Sitewide Administrator permissions not working

Created on 13 October 2022, about 2 years ago
Updated 13 March 2024, 9 months ago

Problem/Motivation

Drupal 9.4.5, Group 2.0.0-beta3, Flexible Permissions 1.0.0-beta1

The site-wide administrator group permission People->Permissions->Group->Administer group settings is not working. When set, site-wide administrator still does not have access to groups in which he is not a member.

This is set in site-wide permissions:

Yet, when site-wide administrator goes to Groups tab, some groups are missing and at least one he can not edit at all:

In above listing, there should be 4 groups listed and site-wide administrator should be able to edit all of them.

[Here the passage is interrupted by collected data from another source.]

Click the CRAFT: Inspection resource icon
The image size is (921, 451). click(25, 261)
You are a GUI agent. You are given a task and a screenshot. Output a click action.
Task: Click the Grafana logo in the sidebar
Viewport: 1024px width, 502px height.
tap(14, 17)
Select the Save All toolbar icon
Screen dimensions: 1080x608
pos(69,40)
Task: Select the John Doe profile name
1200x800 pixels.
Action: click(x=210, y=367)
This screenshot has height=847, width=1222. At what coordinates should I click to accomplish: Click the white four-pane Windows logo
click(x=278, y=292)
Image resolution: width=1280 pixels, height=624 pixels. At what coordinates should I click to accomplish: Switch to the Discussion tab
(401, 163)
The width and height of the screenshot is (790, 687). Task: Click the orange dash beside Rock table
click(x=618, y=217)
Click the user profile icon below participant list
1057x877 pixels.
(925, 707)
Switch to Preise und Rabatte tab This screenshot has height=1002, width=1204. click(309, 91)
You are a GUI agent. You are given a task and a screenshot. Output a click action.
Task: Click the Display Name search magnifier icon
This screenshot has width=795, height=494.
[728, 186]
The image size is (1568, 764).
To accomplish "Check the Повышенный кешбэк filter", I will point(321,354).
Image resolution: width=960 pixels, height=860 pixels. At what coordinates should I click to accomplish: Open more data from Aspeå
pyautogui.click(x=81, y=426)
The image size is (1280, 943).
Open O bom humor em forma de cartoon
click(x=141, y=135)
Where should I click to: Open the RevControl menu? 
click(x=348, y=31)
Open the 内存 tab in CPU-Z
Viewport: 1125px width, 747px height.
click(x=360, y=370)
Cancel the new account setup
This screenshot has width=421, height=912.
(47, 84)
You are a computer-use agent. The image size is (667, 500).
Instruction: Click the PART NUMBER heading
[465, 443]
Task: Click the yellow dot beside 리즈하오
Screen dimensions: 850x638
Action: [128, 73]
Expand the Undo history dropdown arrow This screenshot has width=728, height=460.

Unless I am missing some other setting, this appears to be a rather huge bug.

Steps to reproduce

  1. Log in as user #1, the site wide administrator
  2. Create a Group type under /admin/group/types
  3. Create a Group under /admin/group
  4. Check "The group creator automatically becomes a member"
  5. Check "Group creator must complete their membership"
  6. Do not check the checkbox here:
  7. Group creator roles
    [ ] Admin
    Please select which custom group roles a group creator will receive.
  8. Create a new group
  9. See that the group is not listed under /admin/group
  10. Edit the settings for the group under /admin/group/types/manage/mygroupname
  11. Check "Group creator roles" > "[x] Admin" and Save
  12. Create another group, and see that this group is listed under Groups (/admin/group) and can be edited and deleted

If under step 4. you leave "The group creator automatically becomes a member" unchecked and create the group, you immediately get a "Access denied - You are not authorized to access this page." message.

Proposed resolution

Grant users with the administrator role (for example /user/1) full permissions to view, delete, etc. any group.

💬 Support request
Status

Closed: works as designed

Version

3.0

Component

Code

Created by

🇺🇸United States somebodysysop

Live updates comments and jobs are added and updated live.
Sign in to follow issues

Comments & Activities

Not all content is available!

It's likely this issue predates Contrib.social: some issue and comment data are missing.

  • 🇫🇮Finland tonihoo

    Explained also in this video: https://youtu.be/xo2z8NuKEH4

  • 🇦🇺Australia thtas

    Hint for others: Make sure your admin user (user 1) has been granted the drupal role that you link to your group admin role! by default, user 1 does not have any roles.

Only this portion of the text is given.